::: Task input :::
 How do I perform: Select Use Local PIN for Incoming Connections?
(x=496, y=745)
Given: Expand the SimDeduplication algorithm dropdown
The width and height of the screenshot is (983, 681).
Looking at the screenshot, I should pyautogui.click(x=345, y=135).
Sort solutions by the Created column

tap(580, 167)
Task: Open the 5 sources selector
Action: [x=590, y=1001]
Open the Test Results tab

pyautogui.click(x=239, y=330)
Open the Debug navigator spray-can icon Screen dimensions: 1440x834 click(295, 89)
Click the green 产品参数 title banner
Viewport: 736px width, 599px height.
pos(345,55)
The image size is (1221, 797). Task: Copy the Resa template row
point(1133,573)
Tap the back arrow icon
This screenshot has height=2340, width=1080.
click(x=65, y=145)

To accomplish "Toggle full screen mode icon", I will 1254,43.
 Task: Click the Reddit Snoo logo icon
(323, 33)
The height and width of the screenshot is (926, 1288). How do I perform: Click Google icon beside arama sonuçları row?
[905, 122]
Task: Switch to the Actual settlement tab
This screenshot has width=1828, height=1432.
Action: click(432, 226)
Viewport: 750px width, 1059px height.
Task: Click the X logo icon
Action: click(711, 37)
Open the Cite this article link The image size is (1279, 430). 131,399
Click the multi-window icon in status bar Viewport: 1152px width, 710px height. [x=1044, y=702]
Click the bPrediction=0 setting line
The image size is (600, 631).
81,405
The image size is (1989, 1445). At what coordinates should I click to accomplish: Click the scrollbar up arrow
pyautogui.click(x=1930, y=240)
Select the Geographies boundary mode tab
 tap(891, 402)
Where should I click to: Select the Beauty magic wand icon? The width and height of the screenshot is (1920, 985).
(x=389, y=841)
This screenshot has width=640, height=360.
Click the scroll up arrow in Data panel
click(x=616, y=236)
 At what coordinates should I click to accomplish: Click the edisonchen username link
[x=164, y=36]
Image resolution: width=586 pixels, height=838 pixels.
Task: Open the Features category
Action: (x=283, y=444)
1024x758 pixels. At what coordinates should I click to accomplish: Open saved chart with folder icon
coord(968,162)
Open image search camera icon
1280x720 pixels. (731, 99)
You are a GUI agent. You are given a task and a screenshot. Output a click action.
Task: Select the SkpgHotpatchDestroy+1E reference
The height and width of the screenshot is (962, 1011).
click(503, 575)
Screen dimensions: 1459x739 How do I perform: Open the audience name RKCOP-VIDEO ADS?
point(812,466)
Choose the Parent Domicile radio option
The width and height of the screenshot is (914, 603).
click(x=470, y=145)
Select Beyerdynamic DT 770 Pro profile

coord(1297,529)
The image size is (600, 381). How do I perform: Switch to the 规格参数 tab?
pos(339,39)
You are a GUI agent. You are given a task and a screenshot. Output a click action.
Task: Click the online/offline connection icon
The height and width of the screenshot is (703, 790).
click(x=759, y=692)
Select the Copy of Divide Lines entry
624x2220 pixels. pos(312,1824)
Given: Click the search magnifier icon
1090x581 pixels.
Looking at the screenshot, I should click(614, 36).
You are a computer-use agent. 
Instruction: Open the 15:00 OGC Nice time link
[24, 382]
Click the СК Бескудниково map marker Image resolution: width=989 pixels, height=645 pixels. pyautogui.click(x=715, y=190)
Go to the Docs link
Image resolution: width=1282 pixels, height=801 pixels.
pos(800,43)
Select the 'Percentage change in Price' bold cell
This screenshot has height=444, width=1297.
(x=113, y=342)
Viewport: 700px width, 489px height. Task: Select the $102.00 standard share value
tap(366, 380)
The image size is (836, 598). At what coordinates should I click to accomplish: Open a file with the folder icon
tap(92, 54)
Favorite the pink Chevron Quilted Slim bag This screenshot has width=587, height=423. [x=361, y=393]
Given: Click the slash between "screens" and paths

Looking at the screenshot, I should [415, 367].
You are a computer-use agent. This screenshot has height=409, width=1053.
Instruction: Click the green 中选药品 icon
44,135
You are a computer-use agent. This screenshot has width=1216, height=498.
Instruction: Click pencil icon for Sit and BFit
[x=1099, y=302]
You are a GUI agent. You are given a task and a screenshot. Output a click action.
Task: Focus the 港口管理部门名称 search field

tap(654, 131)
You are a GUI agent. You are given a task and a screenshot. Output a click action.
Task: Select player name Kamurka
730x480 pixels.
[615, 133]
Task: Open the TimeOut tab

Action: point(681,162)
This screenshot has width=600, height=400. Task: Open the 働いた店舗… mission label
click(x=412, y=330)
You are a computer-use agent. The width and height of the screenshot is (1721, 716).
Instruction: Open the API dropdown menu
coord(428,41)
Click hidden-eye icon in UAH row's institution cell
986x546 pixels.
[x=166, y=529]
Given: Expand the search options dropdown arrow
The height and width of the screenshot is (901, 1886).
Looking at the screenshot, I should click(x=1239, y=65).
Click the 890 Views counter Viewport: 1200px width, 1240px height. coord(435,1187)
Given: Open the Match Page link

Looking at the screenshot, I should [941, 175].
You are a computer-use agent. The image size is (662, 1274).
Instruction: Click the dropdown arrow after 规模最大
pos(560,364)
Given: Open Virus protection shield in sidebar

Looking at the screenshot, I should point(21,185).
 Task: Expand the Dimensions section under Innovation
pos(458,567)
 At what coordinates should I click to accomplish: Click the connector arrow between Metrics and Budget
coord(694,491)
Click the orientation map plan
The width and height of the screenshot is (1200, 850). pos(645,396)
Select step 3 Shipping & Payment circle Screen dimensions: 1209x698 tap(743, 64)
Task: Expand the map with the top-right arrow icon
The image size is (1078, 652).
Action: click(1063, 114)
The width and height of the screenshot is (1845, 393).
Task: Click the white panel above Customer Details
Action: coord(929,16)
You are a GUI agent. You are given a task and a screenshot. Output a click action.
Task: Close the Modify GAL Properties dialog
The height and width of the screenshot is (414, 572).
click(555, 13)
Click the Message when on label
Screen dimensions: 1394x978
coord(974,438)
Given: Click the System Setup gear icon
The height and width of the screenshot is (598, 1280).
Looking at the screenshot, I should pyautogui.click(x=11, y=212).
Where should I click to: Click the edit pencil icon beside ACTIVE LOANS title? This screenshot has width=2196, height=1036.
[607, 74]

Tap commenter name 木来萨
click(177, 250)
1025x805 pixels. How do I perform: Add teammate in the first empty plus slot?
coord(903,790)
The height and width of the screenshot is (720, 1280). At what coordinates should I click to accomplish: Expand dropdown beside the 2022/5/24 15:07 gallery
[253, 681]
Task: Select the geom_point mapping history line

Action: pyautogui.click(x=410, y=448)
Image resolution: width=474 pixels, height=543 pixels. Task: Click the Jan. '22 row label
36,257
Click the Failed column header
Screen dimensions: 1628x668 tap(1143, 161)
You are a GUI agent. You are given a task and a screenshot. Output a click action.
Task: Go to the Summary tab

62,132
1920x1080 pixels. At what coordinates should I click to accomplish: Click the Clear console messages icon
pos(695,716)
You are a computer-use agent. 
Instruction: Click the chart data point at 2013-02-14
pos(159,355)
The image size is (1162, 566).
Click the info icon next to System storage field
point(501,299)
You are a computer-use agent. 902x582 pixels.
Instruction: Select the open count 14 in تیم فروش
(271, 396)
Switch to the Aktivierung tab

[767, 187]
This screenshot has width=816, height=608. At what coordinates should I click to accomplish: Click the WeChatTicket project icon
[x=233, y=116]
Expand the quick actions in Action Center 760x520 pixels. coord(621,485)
:::
Problem to work on =
You are asked to transcribe all of the data above exactly.

Answer to this problem =
 How do I perform: Select Use Local PIN for Incoming Connections?
(x=496, y=745)
Given: Expand the SimDeduplication algorithm dropdown
The width and height of the screenshot is (983, 681).
Looking at the screenshot, I should pyautogui.click(x=345, y=135).
Sort solutions by the Created column

tap(580, 167)
Task: Open the 5 sources selector
Action: [x=590, y=1001]
Open the Test Results tab

pyautogui.click(x=239, y=330)
Open the Debug navigator spray-can icon Screen dimensions: 1440x834 click(295, 89)
Click the green 产品参数 title banner
Viewport: 736px width, 599px height.
pos(345,55)
The image size is (1221, 797). Task: Copy the Resa template row
point(1133,573)
Tap the back arrow icon
This screenshot has height=2340, width=1080.
click(x=65, y=145)

To accomplish "Toggle full screen mode icon", I will 1254,43.
 Task: Click the Reddit Snoo logo icon
(323, 33)
The height and width of the screenshot is (926, 1288). How do I perform: Click Google icon beside arama sonuçları row?
[905, 122]
Task: Switch to the Actual settlement tab
This screenshot has width=1828, height=1432.
Action: click(432, 226)
Viewport: 750px width, 1059px height.
Task: Click the X logo icon
Action: click(711, 37)
Open the Cite this article link The image size is (1279, 430). 131,399
Click the multi-window icon in status bar Viewport: 1152px width, 710px height. [x=1044, y=702]
Click the bPrediction=0 setting line
The image size is (600, 631).
81,405
The image size is (1989, 1445). At what coordinates should I click to accomplish: Click the scrollbar up arrow
pyautogui.click(x=1930, y=240)
Select the Geographies boundary mode tab
 tap(891, 402)
Where should I click to: Select the Beauty magic wand icon? The width and height of the screenshot is (1920, 985).
(x=389, y=841)
This screenshot has width=640, height=360.
Click the scroll up arrow in Data panel
click(x=616, y=236)
 At what coordinates should I click to accomplish: Click the edisonchen username link
[x=164, y=36]
Image resolution: width=586 pixels, height=838 pixels.
Task: Open the Features category
Action: (x=283, y=444)
1024x758 pixels. At what coordinates should I click to accomplish: Open saved chart with folder icon
coord(968,162)
Open image search camera icon
1280x720 pixels. (731, 99)
You are a GUI agent. You are given a task and a screenshot. Output a click action.
Task: Select the SkpgHotpatchDestroy+1E reference
The height and width of the screenshot is (962, 1011).
click(503, 575)
Screen dimensions: 1459x739 How do I perform: Open the audience name RKCOP-VIDEO ADS?
point(812,466)
Choose the Parent Domicile radio option
The width and height of the screenshot is (914, 603).
click(x=470, y=145)
Select Beyerdynamic DT 770 Pro profile

coord(1297,529)
The image size is (600, 381). How do I perform: Switch to the 规格参数 tab?
pos(339,39)
You are a GUI agent. You are given a task and a screenshot. Output a click action.
Task: Click the online/offline connection icon
The height and width of the screenshot is (703, 790).
click(x=759, y=692)
Select the Copy of Divide Lines entry
624x2220 pixels. pos(312,1824)
Given: Click the search magnifier icon
1090x581 pixels.
Looking at the screenshot, I should click(614, 36).
You are a computer-use agent. 
Instruction: Open the 15:00 OGC Nice time link
[24, 382]
Click the СК Бескудниково map marker Image resolution: width=989 pixels, height=645 pixels. pyautogui.click(x=715, y=190)
Go to the Docs link
Image resolution: width=1282 pixels, height=801 pixels.
pos(800,43)
Select the 'Percentage change in Price' bold cell
This screenshot has height=444, width=1297.
(x=113, y=342)
Viewport: 700px width, 489px height. Task: Select the $102.00 standard share value
tap(366, 380)
The image size is (836, 598). At what coordinates should I click to accomplish: Open a file with the folder icon
tap(92, 54)
Favorite the pink Chevron Quilted Slim bag This screenshot has width=587, height=423. [x=361, y=393]
Given: Click the slash between "screens" and paths

Looking at the screenshot, I should [415, 367].
You are a computer-use agent. This screenshot has height=409, width=1053.
Instruction: Click the green 中选药品 icon
44,135
You are a computer-use agent. This screenshot has width=1216, height=498.
Instruction: Click pencil icon for Sit and BFit
[x=1099, y=302]
You are a GUI agent. You are given a task and a screenshot. Output a click action.
Task: Focus the 港口管理部门名称 search field

tap(654, 131)
You are a GUI agent. You are given a task and a screenshot. Output a click action.
Task: Select player name Kamurka
730x480 pixels.
[615, 133]
Task: Open the TimeOut tab

Action: point(681,162)
This screenshot has width=600, height=400. Task: Open the 働いた店舗… mission label
click(x=412, y=330)
You are a computer-use agent. The width and height of the screenshot is (1721, 716).
Instruction: Open the API dropdown menu
coord(428,41)
Click hidden-eye icon in UAH row's institution cell
986x546 pixels.
[x=166, y=529]
Given: Expand the search options dropdown arrow
The height and width of the screenshot is (901, 1886).
Looking at the screenshot, I should click(x=1239, y=65).
Click the 890 Views counter Viewport: 1200px width, 1240px height. coord(435,1187)
Given: Open the Match Page link

Looking at the screenshot, I should [941, 175].
You are a computer-use agent. The image size is (662, 1274).
Instruction: Click the dropdown arrow after 规模最大
pos(560,364)
Given: Open Virus protection shield in sidebar

Looking at the screenshot, I should point(21,185).
 Task: Expand the Dimensions section under Innovation
pos(458,567)
 At what coordinates should I click to accomplish: Click the connector arrow between Metrics and Budget
coord(694,491)
Click the orientation map plan
The width and height of the screenshot is (1200, 850). pos(645,396)
Select step 3 Shipping & Payment circle Screen dimensions: 1209x698 tap(743, 64)
Task: Expand the map with the top-right arrow icon
The image size is (1078, 652).
Action: click(1063, 114)
The width and height of the screenshot is (1845, 393).
Task: Click the white panel above Customer Details
Action: coord(929,16)
You are a GUI agent. You are given a task and a screenshot. Output a click action.
Task: Close the Modify GAL Properties dialog
The height and width of the screenshot is (414, 572).
click(555, 13)
Click the Message when on label
Screen dimensions: 1394x978
coord(974,438)
Given: Click the System Setup gear icon
The height and width of the screenshot is (598, 1280).
Looking at the screenshot, I should pyautogui.click(x=11, y=212).
Where should I click to: Click the edit pencil icon beside ACTIVE LOANS title? This screenshot has width=2196, height=1036.
[607, 74]

Tap commenter name 木来萨
click(177, 250)
1025x805 pixels. How do I perform: Add teammate in the first empty plus slot?
coord(903,790)
The height and width of the screenshot is (720, 1280). At what coordinates should I click to accomplish: Expand dropdown beside the 2022/5/24 15:07 gallery
[253, 681]
Task: Select the geom_point mapping history line

Action: pyautogui.click(x=410, y=448)
Image resolution: width=474 pixels, height=543 pixels. Task: Click the Jan. '22 row label
36,257
Click the Failed column header
Screen dimensions: 1628x668 tap(1143, 161)
You are a GUI agent. You are given a task and a screenshot. Output a click action.
Task: Go to the Summary tab

62,132
1920x1080 pixels. At what coordinates should I click to accomplish: Click the Clear console messages icon
pos(695,716)
You are a computer-use agent. 
Instruction: Click the chart data point at 2013-02-14
pos(159,355)
The image size is (1162, 566).
Click the info icon next to System storage field
point(501,299)
You are a computer-use agent. 902x582 pixels.
Instruction: Select the open count 14 in تیم فروش
(271, 396)
Switch to the Aktivierung tab

[767, 187]
This screenshot has width=816, height=608. At what coordinates should I click to accomplish: Click the WeChatTicket project icon
[x=233, y=116]
Expand the quick actions in Action Center 760x520 pixels. coord(621,485)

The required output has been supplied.